### RECORDS FOR THE EXERCISE
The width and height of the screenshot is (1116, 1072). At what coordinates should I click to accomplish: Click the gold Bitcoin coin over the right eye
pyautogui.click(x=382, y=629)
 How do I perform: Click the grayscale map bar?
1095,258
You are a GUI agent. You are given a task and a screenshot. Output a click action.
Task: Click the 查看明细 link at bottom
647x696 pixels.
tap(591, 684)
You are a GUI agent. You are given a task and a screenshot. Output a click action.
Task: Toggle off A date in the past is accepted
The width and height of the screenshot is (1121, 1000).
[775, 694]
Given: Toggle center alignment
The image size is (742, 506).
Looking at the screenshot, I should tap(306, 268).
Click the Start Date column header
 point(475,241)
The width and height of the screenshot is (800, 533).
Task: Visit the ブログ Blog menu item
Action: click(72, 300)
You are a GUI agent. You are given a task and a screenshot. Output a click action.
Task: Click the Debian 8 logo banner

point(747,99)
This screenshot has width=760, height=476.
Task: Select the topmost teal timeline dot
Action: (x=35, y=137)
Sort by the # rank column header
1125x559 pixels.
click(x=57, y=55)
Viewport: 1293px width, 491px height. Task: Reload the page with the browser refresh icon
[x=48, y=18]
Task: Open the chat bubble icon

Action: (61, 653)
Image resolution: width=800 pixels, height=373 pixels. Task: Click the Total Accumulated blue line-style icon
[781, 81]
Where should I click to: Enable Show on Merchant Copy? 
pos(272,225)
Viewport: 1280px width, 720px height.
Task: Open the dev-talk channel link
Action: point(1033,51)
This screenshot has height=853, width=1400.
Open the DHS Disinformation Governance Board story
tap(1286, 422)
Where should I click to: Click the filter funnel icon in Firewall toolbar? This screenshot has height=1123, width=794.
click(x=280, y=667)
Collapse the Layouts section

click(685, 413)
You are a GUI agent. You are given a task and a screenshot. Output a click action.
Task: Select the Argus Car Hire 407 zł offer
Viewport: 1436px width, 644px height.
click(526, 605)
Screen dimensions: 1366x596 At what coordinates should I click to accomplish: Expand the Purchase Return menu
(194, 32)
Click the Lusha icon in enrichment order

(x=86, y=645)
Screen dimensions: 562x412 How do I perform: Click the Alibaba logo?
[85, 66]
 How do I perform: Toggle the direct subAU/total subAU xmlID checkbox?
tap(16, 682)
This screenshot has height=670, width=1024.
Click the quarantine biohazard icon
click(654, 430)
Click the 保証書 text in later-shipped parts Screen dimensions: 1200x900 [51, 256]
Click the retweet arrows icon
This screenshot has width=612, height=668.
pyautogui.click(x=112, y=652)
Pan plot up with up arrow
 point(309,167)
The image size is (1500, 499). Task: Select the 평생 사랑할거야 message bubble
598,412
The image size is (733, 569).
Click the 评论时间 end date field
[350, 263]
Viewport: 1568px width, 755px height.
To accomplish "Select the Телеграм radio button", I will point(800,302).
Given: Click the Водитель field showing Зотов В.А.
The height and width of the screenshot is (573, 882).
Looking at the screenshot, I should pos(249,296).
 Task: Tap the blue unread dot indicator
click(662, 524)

### YOUR OBJECTIVE
When you reply, retype each line exactly as it appears above.

### SOLUTION
The width and height of the screenshot is (1116, 1072). At what coordinates should I click to accomplish: Click the gold Bitcoin coin over the right eye
pyautogui.click(x=382, y=629)
 How do I perform: Click the grayscale map bar?
1095,258
You are a GUI agent. You are given a task and a screenshot. Output a click action.
Task: Click the 查看明细 link at bottom
647x696 pixels.
tap(591, 684)
You are a GUI agent. You are given a task and a screenshot. Output a click action.
Task: Toggle off A date in the past is accepted
The width and height of the screenshot is (1121, 1000).
[775, 694]
Given: Toggle center alignment
The image size is (742, 506).
Looking at the screenshot, I should tap(306, 268).
Click the Start Date column header
 point(475,241)
The width and height of the screenshot is (800, 533).
Task: Visit the ブログ Blog menu item
Action: click(72, 300)
You are a GUI agent. You are given a task and a screenshot. Output a click action.
Task: Click the Debian 8 logo banner

point(747,99)
This screenshot has width=760, height=476.
Task: Select the topmost teal timeline dot
Action: (x=35, y=137)
Sort by the # rank column header
1125x559 pixels.
click(x=57, y=55)
Viewport: 1293px width, 491px height. Task: Reload the page with the browser refresh icon
[x=48, y=18]
Task: Open the chat bubble icon

Action: (61, 653)
Image resolution: width=800 pixels, height=373 pixels. Task: Click the Total Accumulated blue line-style icon
[781, 81]
Where should I click to: Enable Show on Merchant Copy? 
pos(272,225)
Viewport: 1280px width, 720px height.
Task: Open the dev-talk channel link
Action: point(1033,51)
This screenshot has height=853, width=1400.
Open the DHS Disinformation Governance Board story
tap(1286, 422)
Where should I click to: Click the filter funnel icon in Firewall toolbar? This screenshot has height=1123, width=794.
click(x=280, y=667)
Collapse the Layouts section

click(685, 413)
You are a GUI agent. You are given a task and a screenshot. Output a click action.
Task: Select the Argus Car Hire 407 zł offer
Viewport: 1436px width, 644px height.
click(526, 605)
Screen dimensions: 1366x596 At what coordinates should I click to accomplish: Expand the Purchase Return menu
(194, 32)
Click the Lusha icon in enrichment order

(x=86, y=645)
Screen dimensions: 562x412 How do I perform: Click the Alibaba logo?
[85, 66]
 How do I perform: Toggle the direct subAU/total subAU xmlID checkbox?
tap(16, 682)
This screenshot has height=670, width=1024.
Click the quarantine biohazard icon
click(654, 430)
Click the 保証書 text in later-shipped parts Screen dimensions: 1200x900 [51, 256]
Click the retweet arrows icon
This screenshot has width=612, height=668.
pyautogui.click(x=112, y=652)
Pan plot up with up arrow
 point(309,167)
The image size is (1500, 499). Task: Select the 평생 사랑할거야 message bubble
598,412
The image size is (733, 569).
Click the 评论时间 end date field
[350, 263]
Viewport: 1568px width, 755px height.
To accomplish "Select the Телеграм radio button", I will point(800,302).
Given: Click the Водитель field showing Зотов В.А.
The height and width of the screenshot is (573, 882).
Looking at the screenshot, I should pos(249,296).
 Task: Tap the blue unread dot indicator
click(662, 524)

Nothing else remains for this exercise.